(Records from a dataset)
· · ·

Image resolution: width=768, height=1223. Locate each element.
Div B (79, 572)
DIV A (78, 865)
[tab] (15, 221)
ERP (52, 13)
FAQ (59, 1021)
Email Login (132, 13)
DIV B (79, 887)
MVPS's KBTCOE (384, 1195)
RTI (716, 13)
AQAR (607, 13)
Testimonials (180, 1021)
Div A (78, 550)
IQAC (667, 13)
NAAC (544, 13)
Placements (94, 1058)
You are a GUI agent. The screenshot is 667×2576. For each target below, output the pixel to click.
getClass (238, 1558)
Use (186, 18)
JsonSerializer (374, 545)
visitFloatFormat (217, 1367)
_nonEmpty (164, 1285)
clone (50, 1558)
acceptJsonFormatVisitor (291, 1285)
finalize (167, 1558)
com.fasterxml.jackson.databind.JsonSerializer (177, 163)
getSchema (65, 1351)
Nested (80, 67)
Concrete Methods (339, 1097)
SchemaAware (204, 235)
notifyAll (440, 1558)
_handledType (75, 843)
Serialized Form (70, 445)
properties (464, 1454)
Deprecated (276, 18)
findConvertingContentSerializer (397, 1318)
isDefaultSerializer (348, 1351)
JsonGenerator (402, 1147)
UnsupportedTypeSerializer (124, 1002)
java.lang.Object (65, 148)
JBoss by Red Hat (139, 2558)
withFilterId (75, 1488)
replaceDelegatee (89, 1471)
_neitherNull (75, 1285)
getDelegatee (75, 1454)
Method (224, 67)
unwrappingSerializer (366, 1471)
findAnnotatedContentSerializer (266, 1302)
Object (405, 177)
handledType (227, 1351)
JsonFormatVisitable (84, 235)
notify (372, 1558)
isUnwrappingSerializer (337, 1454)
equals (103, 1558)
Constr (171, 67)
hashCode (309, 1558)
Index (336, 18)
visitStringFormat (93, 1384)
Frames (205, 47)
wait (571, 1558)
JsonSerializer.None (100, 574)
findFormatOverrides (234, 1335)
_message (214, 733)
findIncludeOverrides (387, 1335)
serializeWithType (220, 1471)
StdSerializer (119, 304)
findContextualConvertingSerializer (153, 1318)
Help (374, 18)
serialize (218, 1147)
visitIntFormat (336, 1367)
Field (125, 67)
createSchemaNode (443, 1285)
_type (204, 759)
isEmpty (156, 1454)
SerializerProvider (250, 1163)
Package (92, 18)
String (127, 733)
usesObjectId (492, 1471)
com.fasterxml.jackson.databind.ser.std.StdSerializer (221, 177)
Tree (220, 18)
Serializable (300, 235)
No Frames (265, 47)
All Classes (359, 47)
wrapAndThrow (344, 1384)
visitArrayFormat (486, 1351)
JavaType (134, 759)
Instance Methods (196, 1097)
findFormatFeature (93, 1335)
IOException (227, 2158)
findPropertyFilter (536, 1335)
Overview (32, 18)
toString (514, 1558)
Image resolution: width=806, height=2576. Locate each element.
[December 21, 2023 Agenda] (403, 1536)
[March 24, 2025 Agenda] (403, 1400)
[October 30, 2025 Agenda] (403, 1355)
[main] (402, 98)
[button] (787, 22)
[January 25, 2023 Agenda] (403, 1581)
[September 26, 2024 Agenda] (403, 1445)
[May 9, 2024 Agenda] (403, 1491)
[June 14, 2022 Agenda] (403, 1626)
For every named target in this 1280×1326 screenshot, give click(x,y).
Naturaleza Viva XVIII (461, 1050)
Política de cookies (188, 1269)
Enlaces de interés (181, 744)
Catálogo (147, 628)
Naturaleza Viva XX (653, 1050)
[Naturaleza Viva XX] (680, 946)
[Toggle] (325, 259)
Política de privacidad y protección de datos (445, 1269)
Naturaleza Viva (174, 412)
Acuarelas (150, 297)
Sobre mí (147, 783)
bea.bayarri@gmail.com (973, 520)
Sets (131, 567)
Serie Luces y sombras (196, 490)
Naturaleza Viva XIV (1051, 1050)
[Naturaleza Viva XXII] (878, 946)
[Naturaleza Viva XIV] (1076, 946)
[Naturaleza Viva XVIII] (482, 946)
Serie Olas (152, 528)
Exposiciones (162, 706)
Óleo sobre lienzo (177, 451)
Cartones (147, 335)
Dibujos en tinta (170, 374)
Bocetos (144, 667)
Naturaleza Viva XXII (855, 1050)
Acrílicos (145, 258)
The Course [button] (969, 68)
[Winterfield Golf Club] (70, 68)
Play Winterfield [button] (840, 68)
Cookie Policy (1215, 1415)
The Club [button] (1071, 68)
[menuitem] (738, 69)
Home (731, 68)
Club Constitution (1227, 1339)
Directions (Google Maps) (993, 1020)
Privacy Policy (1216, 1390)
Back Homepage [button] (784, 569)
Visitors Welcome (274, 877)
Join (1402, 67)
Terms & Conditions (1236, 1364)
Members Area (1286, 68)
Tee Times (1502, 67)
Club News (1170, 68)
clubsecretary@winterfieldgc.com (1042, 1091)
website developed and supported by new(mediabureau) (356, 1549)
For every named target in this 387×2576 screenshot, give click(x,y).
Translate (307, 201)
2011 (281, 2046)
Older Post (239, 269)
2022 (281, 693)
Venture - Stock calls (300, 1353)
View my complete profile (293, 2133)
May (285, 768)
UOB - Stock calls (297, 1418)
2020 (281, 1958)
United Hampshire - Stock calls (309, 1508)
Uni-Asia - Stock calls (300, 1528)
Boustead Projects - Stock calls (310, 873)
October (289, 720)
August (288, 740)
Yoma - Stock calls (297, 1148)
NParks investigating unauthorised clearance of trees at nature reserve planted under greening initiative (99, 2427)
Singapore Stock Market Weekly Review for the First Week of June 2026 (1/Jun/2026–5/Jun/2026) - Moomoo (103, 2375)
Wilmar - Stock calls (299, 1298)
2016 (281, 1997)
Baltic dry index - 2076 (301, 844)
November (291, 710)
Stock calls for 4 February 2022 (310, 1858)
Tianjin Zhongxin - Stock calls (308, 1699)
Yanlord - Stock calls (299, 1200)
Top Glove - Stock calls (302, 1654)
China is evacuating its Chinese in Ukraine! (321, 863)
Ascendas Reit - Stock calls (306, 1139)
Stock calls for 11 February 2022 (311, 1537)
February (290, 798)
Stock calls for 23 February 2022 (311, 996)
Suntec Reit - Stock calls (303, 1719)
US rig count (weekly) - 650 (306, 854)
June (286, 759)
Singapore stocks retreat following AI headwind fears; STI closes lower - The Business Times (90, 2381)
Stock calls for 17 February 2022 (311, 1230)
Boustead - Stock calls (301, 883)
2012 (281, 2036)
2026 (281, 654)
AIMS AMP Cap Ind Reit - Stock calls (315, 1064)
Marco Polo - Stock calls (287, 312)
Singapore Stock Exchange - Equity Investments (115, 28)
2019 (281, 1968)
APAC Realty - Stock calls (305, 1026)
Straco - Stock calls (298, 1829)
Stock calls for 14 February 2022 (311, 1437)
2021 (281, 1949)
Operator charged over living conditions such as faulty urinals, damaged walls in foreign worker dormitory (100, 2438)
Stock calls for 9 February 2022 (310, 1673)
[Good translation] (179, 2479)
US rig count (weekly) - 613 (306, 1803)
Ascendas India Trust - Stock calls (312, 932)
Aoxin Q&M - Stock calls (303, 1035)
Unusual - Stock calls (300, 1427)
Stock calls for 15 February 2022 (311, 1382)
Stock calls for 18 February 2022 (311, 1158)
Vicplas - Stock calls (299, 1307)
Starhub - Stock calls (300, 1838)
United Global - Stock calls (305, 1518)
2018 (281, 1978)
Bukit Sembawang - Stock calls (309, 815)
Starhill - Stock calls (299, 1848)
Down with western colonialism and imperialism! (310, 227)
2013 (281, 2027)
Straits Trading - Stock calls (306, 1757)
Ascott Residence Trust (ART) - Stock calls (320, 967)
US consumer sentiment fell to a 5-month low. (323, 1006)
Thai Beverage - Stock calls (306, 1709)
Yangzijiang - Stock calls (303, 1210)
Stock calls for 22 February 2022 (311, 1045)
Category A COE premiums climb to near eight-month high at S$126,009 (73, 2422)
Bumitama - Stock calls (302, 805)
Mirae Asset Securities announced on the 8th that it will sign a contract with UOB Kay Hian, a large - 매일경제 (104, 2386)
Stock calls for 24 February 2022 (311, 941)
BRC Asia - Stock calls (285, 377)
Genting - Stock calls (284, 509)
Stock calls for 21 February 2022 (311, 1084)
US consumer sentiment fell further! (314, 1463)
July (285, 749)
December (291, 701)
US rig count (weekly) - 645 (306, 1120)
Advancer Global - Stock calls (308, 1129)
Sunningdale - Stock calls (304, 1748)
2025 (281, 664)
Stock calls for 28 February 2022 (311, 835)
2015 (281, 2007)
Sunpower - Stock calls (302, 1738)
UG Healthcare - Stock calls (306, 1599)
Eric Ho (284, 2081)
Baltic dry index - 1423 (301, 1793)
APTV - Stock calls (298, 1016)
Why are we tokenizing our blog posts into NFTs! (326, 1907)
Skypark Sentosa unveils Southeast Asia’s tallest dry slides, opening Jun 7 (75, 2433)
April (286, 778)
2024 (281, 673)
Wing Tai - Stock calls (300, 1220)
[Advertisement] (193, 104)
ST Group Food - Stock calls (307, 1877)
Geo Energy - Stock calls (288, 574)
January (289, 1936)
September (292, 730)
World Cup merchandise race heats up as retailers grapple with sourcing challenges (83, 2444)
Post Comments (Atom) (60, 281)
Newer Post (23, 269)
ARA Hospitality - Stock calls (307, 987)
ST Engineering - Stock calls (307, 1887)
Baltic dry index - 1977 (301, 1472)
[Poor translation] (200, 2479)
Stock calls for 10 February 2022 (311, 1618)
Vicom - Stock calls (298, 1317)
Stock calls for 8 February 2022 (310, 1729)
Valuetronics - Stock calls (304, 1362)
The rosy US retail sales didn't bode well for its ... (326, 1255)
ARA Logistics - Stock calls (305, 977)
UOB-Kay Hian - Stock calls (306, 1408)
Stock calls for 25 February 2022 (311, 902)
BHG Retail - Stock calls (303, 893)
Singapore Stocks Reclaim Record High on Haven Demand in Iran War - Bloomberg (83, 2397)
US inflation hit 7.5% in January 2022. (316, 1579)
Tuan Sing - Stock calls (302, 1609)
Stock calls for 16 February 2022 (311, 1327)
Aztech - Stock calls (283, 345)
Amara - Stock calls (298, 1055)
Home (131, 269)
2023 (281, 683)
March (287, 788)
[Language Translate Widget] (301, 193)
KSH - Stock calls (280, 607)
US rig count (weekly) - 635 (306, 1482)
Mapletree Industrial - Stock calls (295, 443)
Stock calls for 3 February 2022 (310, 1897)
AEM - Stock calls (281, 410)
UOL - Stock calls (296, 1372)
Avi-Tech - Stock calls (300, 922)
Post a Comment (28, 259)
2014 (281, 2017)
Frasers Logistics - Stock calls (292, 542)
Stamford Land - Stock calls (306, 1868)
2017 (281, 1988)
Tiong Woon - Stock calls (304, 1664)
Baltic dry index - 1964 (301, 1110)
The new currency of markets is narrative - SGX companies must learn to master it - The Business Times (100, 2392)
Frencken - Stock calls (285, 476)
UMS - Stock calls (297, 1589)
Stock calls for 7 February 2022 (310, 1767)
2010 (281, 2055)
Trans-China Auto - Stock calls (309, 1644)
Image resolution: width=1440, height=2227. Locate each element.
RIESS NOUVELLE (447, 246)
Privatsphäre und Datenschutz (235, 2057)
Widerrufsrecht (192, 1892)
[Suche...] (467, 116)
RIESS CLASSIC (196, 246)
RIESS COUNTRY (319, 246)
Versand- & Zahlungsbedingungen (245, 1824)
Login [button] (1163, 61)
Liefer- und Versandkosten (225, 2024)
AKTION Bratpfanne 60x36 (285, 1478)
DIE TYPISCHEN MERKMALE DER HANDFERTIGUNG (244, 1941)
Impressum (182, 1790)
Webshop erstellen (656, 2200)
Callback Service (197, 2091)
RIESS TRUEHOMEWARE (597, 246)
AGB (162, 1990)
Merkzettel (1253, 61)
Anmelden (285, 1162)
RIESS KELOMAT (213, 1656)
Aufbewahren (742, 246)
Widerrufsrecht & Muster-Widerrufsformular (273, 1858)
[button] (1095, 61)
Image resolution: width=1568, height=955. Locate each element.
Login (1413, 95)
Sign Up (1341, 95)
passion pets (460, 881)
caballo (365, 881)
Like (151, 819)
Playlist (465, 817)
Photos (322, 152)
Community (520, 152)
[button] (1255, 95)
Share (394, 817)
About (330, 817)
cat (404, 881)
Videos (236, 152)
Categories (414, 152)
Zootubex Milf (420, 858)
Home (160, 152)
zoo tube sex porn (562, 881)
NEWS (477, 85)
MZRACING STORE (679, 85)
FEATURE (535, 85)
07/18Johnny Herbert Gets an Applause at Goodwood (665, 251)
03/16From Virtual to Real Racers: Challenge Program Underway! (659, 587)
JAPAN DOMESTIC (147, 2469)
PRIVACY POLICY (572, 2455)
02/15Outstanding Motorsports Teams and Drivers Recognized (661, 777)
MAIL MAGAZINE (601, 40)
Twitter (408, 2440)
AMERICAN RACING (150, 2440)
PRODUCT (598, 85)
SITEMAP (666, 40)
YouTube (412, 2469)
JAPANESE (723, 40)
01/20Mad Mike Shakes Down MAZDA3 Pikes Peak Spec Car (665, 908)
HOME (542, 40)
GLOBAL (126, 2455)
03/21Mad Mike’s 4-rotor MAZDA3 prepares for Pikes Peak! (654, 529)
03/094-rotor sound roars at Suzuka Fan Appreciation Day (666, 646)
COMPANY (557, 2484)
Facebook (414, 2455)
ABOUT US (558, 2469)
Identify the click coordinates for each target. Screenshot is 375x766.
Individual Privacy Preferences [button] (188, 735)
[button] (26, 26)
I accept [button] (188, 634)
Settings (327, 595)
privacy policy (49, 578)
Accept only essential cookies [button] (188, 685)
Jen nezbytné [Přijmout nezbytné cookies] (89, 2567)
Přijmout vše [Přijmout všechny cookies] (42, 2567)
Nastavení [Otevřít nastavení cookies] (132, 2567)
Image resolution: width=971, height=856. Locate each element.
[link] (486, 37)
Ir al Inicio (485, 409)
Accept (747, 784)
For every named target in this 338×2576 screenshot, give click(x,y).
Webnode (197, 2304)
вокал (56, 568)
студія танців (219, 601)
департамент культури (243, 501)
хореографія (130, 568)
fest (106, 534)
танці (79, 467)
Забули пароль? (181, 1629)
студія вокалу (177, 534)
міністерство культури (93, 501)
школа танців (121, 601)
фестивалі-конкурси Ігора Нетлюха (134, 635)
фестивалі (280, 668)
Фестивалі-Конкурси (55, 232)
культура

· · ·

WHAT TO DO
Write out the rows between the line containing "June (286, 759)" and the line containing "Vicplas - Stock calls (299, 1307)", inclusive, exactly as they appear.

OUTPUT OF THE TASK
June (286, 759)
Singapore stocks retreat following AI headwind fears; STI closes lower - The Business Times (90, 2381)
Stock calls for 17 February 2022 (311, 1230)
Boustead - Stock calls (301, 883)
2012 (281, 2036)
2026 (281, 654)
AIMS AMP Cap Ind Reit - Stock calls (315, 1064)
Marco Polo - Stock calls (287, 312)
Singapore Stock Exchange - Equity Investments (115, 28)
2019 (281, 1968)
APAC Realty - Stock calls (305, 1026)
Straco - Stock calls (298, 1829)
Stock calls for 14 February 2022 (311, 1437)
2021 (281, 1949)
Operator charged over living conditions such as faulty urinals, damaged walls in foreign worker dormitory (100, 2438)
Stock calls for 9 February 2022 (310, 1673)
[Good translation] (179, 2479)
US rig count (weekly) - 613 (306, 1803)
Ascendas India Trust - Stock calls (312, 932)
Aoxin Q&M - Stock calls (303, 1035)
Unusual - Stock calls (300, 1427)
Stock calls for 15 February 2022 (311, 1382)
Stock calls for 18 February 2022 (311, 1158)
Vicplas - Stock calls (299, 1307)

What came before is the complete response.